Recently, Meyers experienced significant weight loss using Zepbound, a new GLP-1 agonist drug, shedding 35 pounds and appreciating the reduced hunger. The absence of "food noise," or the constant urge to eat, allowed him to eat less and move more. However, the drug's limited availability has posed a challenge. Meyers has gone to great lengths, including having family in Maine ship the medication to his home in Kensington, Maryland. Despite these efforts, Zepbound remains hard to find.

GLP-1 agonists, like Zepbound, Wegovy, and Mounjaro, have been effective for many in achieving sustained weight loss. However, the benefits often diminish once the medication is discontinued, due to factors such as cost, side effects, or supply shortages. Research supports Meyers' concerns: a study indicated that patients regained two-thirds of the weight lost within a year of stopping treatment. Another analysis revealed only 17% maintained 80% of their weight loss after discontinuing the drug. Dr. Eduardo Grunvald, director of the weight-management program at the University of California San Diego, asserts that most patients relapse once they stop the medication, reflecting the chronic nature of obesity.

The social media hype around these medications can also mislead patients, warns Dr. Rekha Kumar, an endocrinologist and former medical director of the American Board of Obesity Medicine. Misconceptions about short-term use for cosmetic weight loss contrast with the intended purpose of treating obesity as a disease. Kumar emphasizes that the biological and genetic factors influencing weight regain make it unlikely for most people to maintain weight loss without continued pharmacological support.

Public perception of these drugs is mixed. A KFF poll found that only 14% of people remained interested in treatment after learning about the potential for weight regain. Nevertheless, drug manufacturers are pursuing longer-acting maintenance drugs to address this issue. For those needing to transition off GLP-1 agonists due to medical reasons, such as surgery or pregnancy, personalized plans with healthcare providers are essential. Dr. Natalie Muth, a pediatrician and obesity specialist, highlights the emotional and behavioral challenges patients face during such transitions.

Meyers has encountered these challenges firsthand. Without the medication, he resorts to strict dietary measures, tracking every bite and limiting his intake to 1,000 calories a day, leaving him "just absolutely starving all the time." Recently, he opted to purchase similar drugs from a compound pharmacy in Florida, despite potential risks.
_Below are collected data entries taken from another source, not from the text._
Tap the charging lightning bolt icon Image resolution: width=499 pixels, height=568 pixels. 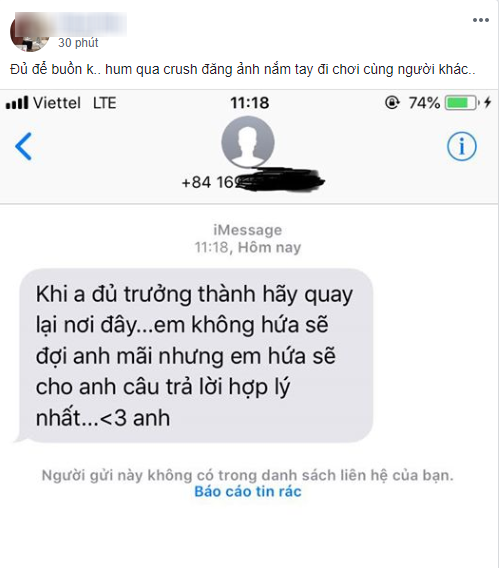[488, 103]
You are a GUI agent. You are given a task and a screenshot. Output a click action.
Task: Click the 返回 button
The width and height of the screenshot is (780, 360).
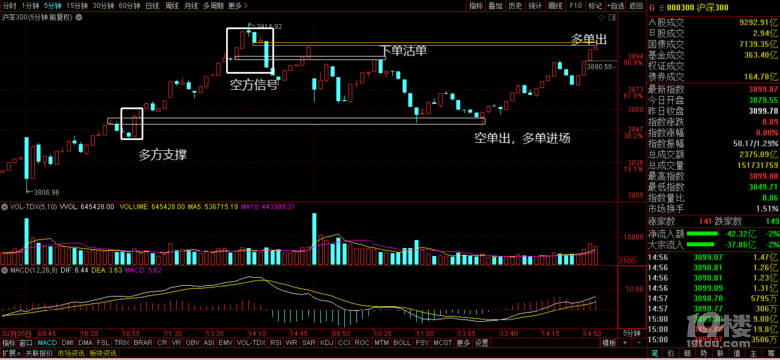pyautogui.click(x=635, y=6)
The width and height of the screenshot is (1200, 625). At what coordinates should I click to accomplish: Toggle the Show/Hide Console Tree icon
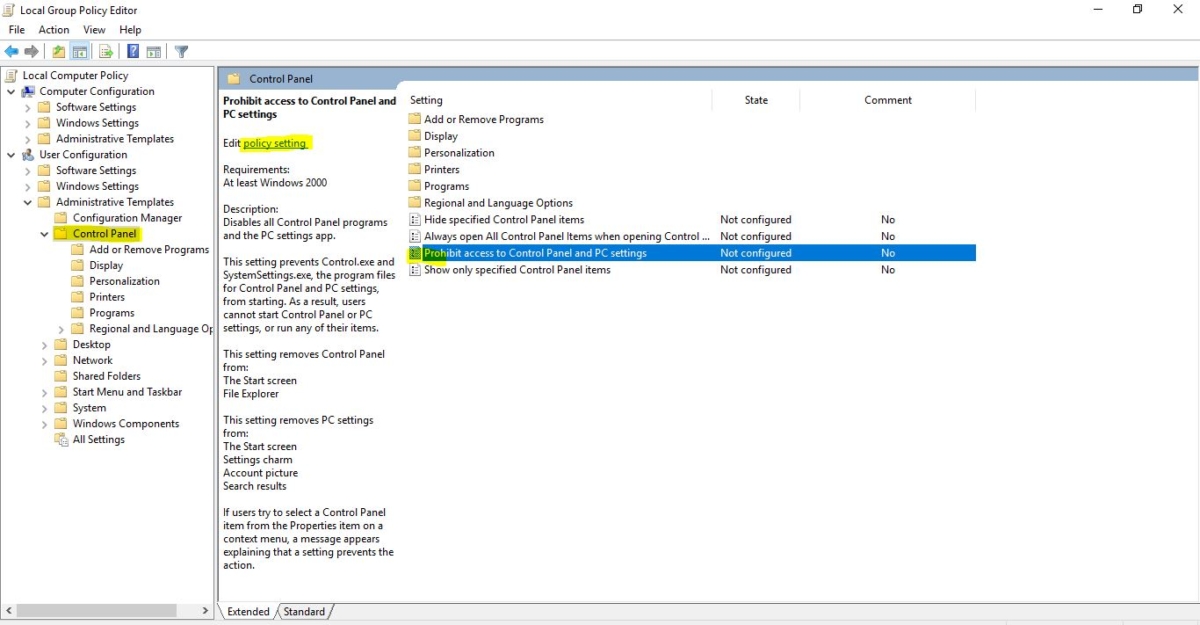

After two weeks, he reported mixed results, experiencing both dyspepsia and increased hunger.

Despite uncertainties about supply, cost, and long-term effects, Meyers remains committed to using these medications. "To me, if I have GI problems for the rest of my life, but I don't have a heart attack or don't have all the other things associated with obesity, it's fine," he says, reflecting the complex trade-offs many patients must navigate in their quest for effective weight management.